Тем временем, разговаривали они о банальных вещах, обменивались анекдотами; Гиерокхарис рассказывал истории мест, которые они проезжали, пан Бербелек — смешные и страшные легенде о Луне, что ходили по Земле. Несколько раз Гиерокхарис погружался в меланхолические воспоминания о детстве, проведенном с Шулимой. Он был моложе ее почти что на сотню лет. Она первая забирала его на прогулки в паровые чащи, с ней первой ходил он под парусом по горячим лунным морям, под ее присмотром подстрелил первого анайреса, ей шептал в секрете о своих первых любовных переживаниях, по ее приказу исполнил первый приговор, вырезав сердце какантропа. Они были родом от семени разных мужчин (отцом Шулимы был Адам Амитасе, текнитес психе; дедом Гиерокхариса — Аракс, арес), но ведь наиболее сильной в них оставалась морфа Иллеи, так что было много похожего.
— Ты его помнишь? — спросил пан Бербелек.
— Кого?
— Ее отца, эстлоса Амитасе.
— Он умер еще до моего рождения.
— Ах, ну да. Судьба смертных, которых полюбили боги.

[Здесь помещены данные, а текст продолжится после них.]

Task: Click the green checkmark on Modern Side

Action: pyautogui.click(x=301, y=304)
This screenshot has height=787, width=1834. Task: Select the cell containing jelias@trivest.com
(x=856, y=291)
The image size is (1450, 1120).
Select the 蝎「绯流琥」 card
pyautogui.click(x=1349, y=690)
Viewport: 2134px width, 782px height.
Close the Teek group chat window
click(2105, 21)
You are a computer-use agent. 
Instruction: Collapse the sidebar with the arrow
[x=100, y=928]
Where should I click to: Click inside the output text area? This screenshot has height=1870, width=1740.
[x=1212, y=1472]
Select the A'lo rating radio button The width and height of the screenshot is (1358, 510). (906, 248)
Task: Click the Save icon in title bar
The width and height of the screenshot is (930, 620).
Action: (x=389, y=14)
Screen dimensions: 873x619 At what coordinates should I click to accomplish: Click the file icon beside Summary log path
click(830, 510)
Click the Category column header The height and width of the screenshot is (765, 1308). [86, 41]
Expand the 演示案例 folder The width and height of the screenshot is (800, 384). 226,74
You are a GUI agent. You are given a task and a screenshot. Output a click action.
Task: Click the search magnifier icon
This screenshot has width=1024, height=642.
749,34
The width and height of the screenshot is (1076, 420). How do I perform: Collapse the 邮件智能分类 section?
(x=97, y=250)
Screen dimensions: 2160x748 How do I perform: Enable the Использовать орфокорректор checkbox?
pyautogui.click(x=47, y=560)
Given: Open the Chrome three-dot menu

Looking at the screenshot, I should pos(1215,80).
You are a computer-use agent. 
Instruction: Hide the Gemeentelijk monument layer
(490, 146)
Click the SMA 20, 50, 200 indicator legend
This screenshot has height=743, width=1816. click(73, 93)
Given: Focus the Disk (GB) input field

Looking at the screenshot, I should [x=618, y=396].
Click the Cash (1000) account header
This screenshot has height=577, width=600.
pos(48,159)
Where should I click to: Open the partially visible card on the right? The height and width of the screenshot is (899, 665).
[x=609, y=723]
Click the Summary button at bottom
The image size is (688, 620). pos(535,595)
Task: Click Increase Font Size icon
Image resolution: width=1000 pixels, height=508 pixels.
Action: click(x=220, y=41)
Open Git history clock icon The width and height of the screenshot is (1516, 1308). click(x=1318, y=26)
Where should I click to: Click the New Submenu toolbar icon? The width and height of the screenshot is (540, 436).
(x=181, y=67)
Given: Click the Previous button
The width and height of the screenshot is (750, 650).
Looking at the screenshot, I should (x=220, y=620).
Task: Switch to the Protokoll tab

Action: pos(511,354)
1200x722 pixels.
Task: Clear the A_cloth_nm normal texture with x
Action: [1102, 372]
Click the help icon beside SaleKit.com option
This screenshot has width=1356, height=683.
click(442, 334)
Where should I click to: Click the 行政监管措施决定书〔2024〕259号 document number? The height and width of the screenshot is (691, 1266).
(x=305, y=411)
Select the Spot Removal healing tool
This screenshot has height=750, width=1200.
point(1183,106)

— По крайней мере, ты предполагаешь, что она и вправду его любила, — рассмеялся Гиерокхарис. — Спасибо и за это.
— Она его любила, но он был обязан любить ее. Между сильными и слабыми нет любви, дружбы, уважения, благодарности. Есть только насилие.
— Так говорят, — буркнул Гиерокхарис. — Но, быть может, для по-настоящему могущественных кратистосов и эта невозможность становится возможной.
В час Азии в Диес Солис — а Солнце и вправду уже поднималось над Луной, значительно перегнав ее в ежемесячной гонке вокруг Земли — карета проехала Тронный Перевал и съехала на Абазон, центральное плоскогорье, свернувшееся вдоль берега Раненого Моря. От растворенного в его водах пыра, высокие волны мелкого моря в солнечном свете набирали цвета бледных румян, а ночью — грязного, разваренного сахара.
На Абазоне растянулся Лабиринт. Дом Госпожи, печать ее ауры, Город Гармонии, столица Луны, место начала, в котором она высадилась после Изгнания, и откуда ее антос начал охватывать планету; Четвертый Лабиринт. Земляне могли заметить его на лице Луны в виде маленькой треугольной мозаики, астрономической брошки, сплетенной из сотен геометрических линий. Глядящие через телескопы астрологи вычерчивали его форму с детальной точностью, десятилетиями споря один с другим относительно солидности наблюдений. Ведь Лабиринт не обладал постоянной формой, менялся во времени; его Формой был принцип регулярности, а не какая-то конкретная физическая фигура. Здесь был центр короны Иллеи, ось ее морфы, внедренная в керос так сильно и глубоко, что, в каком-то смысле, сам Лабиринт был Иллеей — точно так же, как Чернокнижником были чудовищные геоморфии Уральских гор.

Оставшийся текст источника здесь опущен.